Uno dei passaggi più rilevanti della pronuncia riguarda il diritto dei cittadini a partecipare ai procedimenti ambientali. Secondo il Tar, la mancata riapertura della procedura di Valutazione di impatto ambientale avrebbe limitato la partecipazione pubblica e impedito un reale confronto sulle alternative progettuali. Nella sentenza viene richiamata anche la Convenzione di Aarhus, il trattato europeo che garantisce ai cittadini il diritto di intervenire nei processi decisionali in materia ambientale quando le scelte sono ancora modificabili.
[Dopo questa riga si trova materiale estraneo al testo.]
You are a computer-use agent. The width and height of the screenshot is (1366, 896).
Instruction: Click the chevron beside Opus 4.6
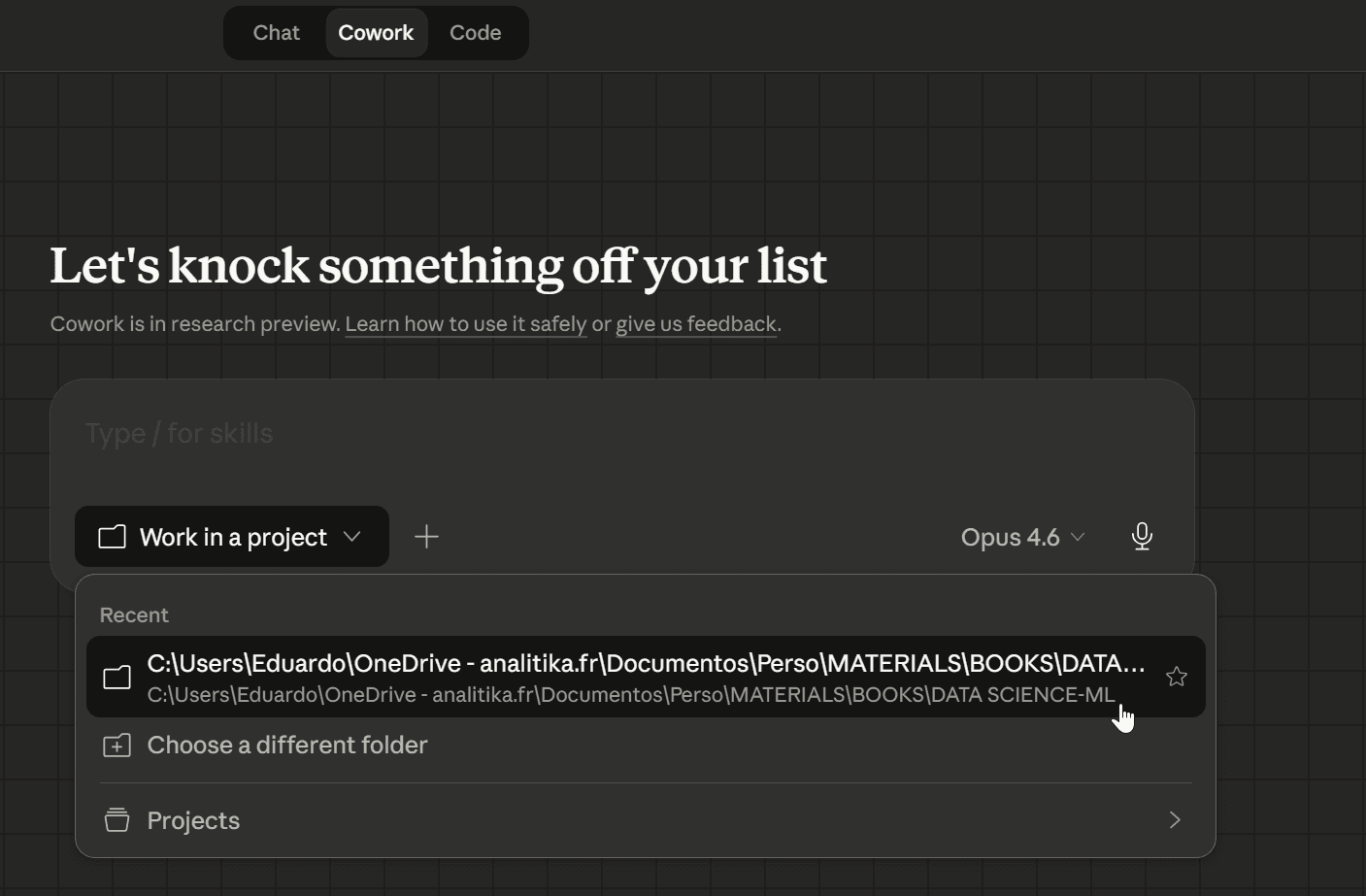[x=1078, y=537]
I giudici sottolineano inoltre come il territorio interessato dal progetto sia profondamente cambiato rispetto al 2006. Tra gli elementi che dovranno essere rivalutati figurano le nuove Zone speciali di conservazione presenti lungo il tracciato, tra cui il Bosco di Collestrada e l’Ansa degli Ornari, oggi sottoposte a specifiche tutele ambientali e naturalistiche. Soddisfazione da parte di Italia Nostra, che aveva promosso il ricorso.
L’avvocato Valeria Passeri, legale dell’associazione, parla di una sentenza destinata ad avere effetti importanti anche oltre il caso perugino. “Il Tar ha riconosciuto che il contesto territoriale e ambientale è radicalmente cambiato rispetto al 2006 – ha dichiarato –. Oggi devono essere considerate le nuove Zone speciali di conservazione e tutta l’area agricola biologica compresa tra Torgiano e Perugia”. Secondo Passeri, la decisione potrebbe diventare “un precedente significativo anche per altri procedimenti analoghi”.
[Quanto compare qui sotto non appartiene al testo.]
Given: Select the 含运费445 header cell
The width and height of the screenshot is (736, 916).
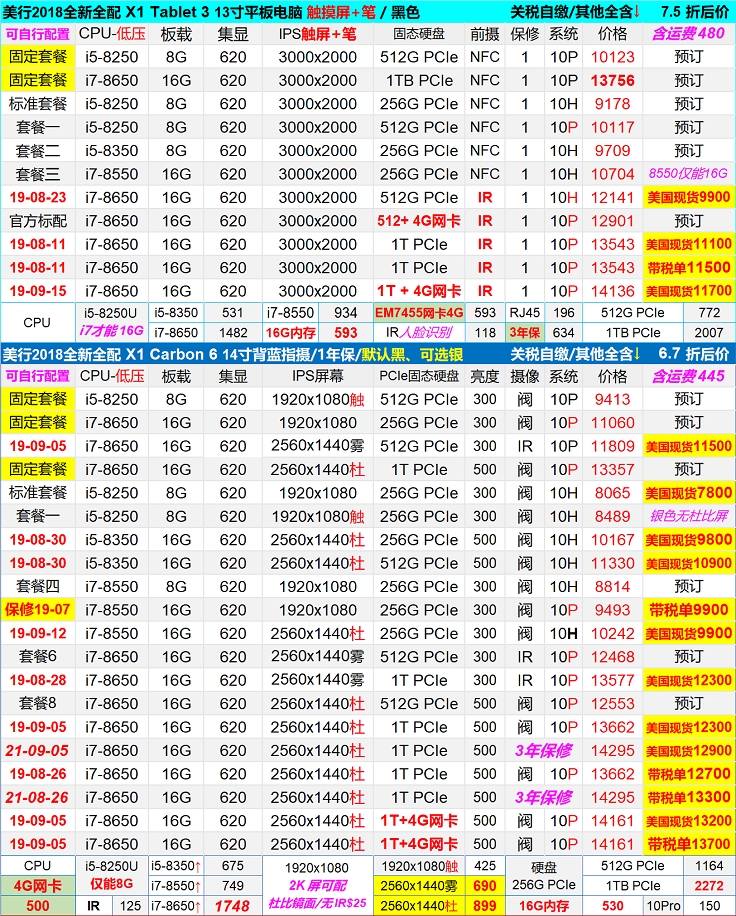Looking at the screenshot, I should click(688, 376).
Esulta anche Alleanza Verdi e Sinistra, che definisce la sentenza una “clamorosa bocciatura” del progetto. In una nota congiunta, Sveva Stancati, segretaria di Sinistra Italiana Perugia, e Claudio Santi, co-portavoce di Europa Verde Perugia, sostengono che il pronunciamento del Tar confermi le criticità denunciate da anni. “Per vent’anni – spiegano – il Nodino è rimasto intrappolato in un pantano politico, senza finanziamenti certi e senza una vera discussione sul futuro della mobilità perugina”. Per Avs, la decisione del Tar rappresenta anche il segnale della crisi di un modello fondato esclusivamente sul traffico su gomma e sul consumo di suolo. “Adesso – concludono – serve una nuova visione, basata su mobilità sostenibile, trasporto integrato e pianificazione urbana moderna”.